## [SHORT TASK A]
According to the thread on thermalizing rotational energy, why does John hold that a system's bulk rotational energy cannot be thermalized without external interactions? Reply in one to three sentences.
## [SHORT TASK B]
Write the next part of the thread on thermalizing rotational energy, picking up right after its final line.

## [SOURCE]

Re: Thermal Energy - thermalization of rotational energy

[John Mallinckrodt <ajmallinckro@CSUPOMONA.EDU>]

On Thu, 7 Mar 2002, Michael Edmiston wrote:

> At this point we have John saying bulk rotational energy
> cannot be thermalized without an outside interaction.  We have
> Bob saying it happens all the time and he invokes entropy
> arguments.

I don't think Bob and I really disagree.  It is ultimately a
semantic issue.  Bulk rotational energy can change.  It can
increase (as in stellar formation) and it can decrease (as in the
transition to a red giant phase or in a supernova.  Furthermore,
when it decreases, some of it *may* end up being converted to what
I would call thermal energy.  Nevertheless, I would still say that
*the* bulk rotational energy of a system cannot be thermalized
without external interactions since, to me, thermalization would
require that it fluctuate around some value that could be
identified as 3/2 kT as with any other thermalized mode of energy
storage involving three degrees of freedom.

> John's reminder that we can connect bulk rotational energy to
> angular momentum about the center of mass is agood one:
> rotational KE = L^2/2I.
>
> I guess I was thinking that thermalization would include
> transfer of bulk rotation about the center of mass into
> rotation of individual components. But if angular momentum is
> conserved (because of no outside interactions) then the total
> L^2/2I doesn't change.

Be careful; the angular momentum can't change, but the rotational
inertia certainly can.

> John is saying this with an equation and Hugh is saying it
> with words.  So I think both are convincing me that
> condensation of rotating matter into a solar system is not a
> thermalization process.

I'd basically agree with that.  More specifically, I'd say that
the condensation of a solar system involves an enormous loss of
gravitational potential energy with lots of it converted to a
still mechanical form (i.e., rotational energy) and at least some
of it converted into thermal form.

> So, is that the key here?  Thermalization is not just the transfer of
> macroscopic motion into microscopic motion... but also requires the
> microscopic motion be random?  If so, I can live with that, but I am not
> sure I was alone in viewing simple transfer from macroscopic to microscopic
> as a thermalization process.

## [RAW RECORDS]
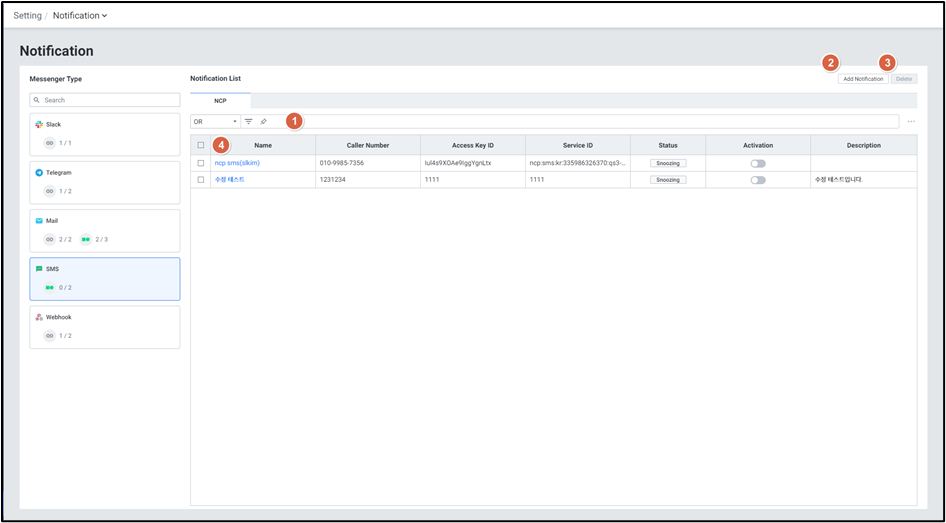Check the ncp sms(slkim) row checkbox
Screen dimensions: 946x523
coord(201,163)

---

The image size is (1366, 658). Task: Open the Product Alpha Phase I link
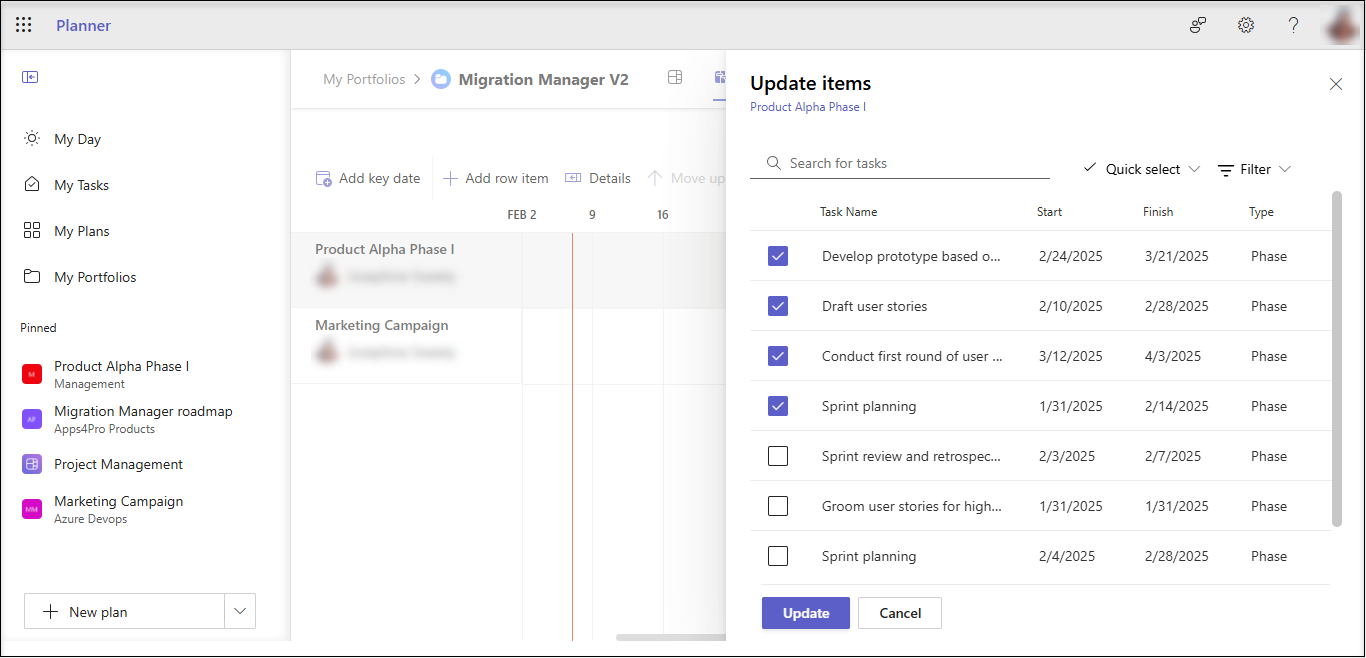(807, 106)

## [OUTPUT A]
John holds this view because, to him, thermalization would require that energy to fluctuate around some value identifiable as 3/2 kT. That is what happens with any other thermalized mode of energy storage involving three degrees of freedom.

## [OUTPUT B]
Again I think it is to some extent a matter of semantics.  But on
another issue, I do have a problem with what seems to me to be a
far too casual use of the word "random" in this thread.  Even if
one had a very large ensemble of objects with "randomly" arranged
energies, I would *definitely* not be willing to characterize the
energy as "thermal" unless they had been interacting for a "long
enough" time and had reached "thermal equilibrium." In other
words, thermal energy should require a *very* specific kind of
"randomness"--a Boltzmann distribution.  Another way of saying the
same thing is to say that the energy content in *all* modes should
fluctuate in a way that is compatible with being characterized by
a *single* temperature.

> Wouldn't another criterion for something being "thermalized"
> be whether the process could be reversed?  Once angular
> momentum has distributed itself from the bulk rotation of the
> cloud to rotations of individual planets, can it go back to
> the bulk again?  I guess it can do that when the star goes
> supernova.

Going supernova will radically reduce the bulk rotational energy
at the same time that it radically increases the gravitational
potential energy.  I guess I'm not sure what happens to the
"thermal energy" in the process.  You might suspect that it would
increase, but it certainly isn't necessary.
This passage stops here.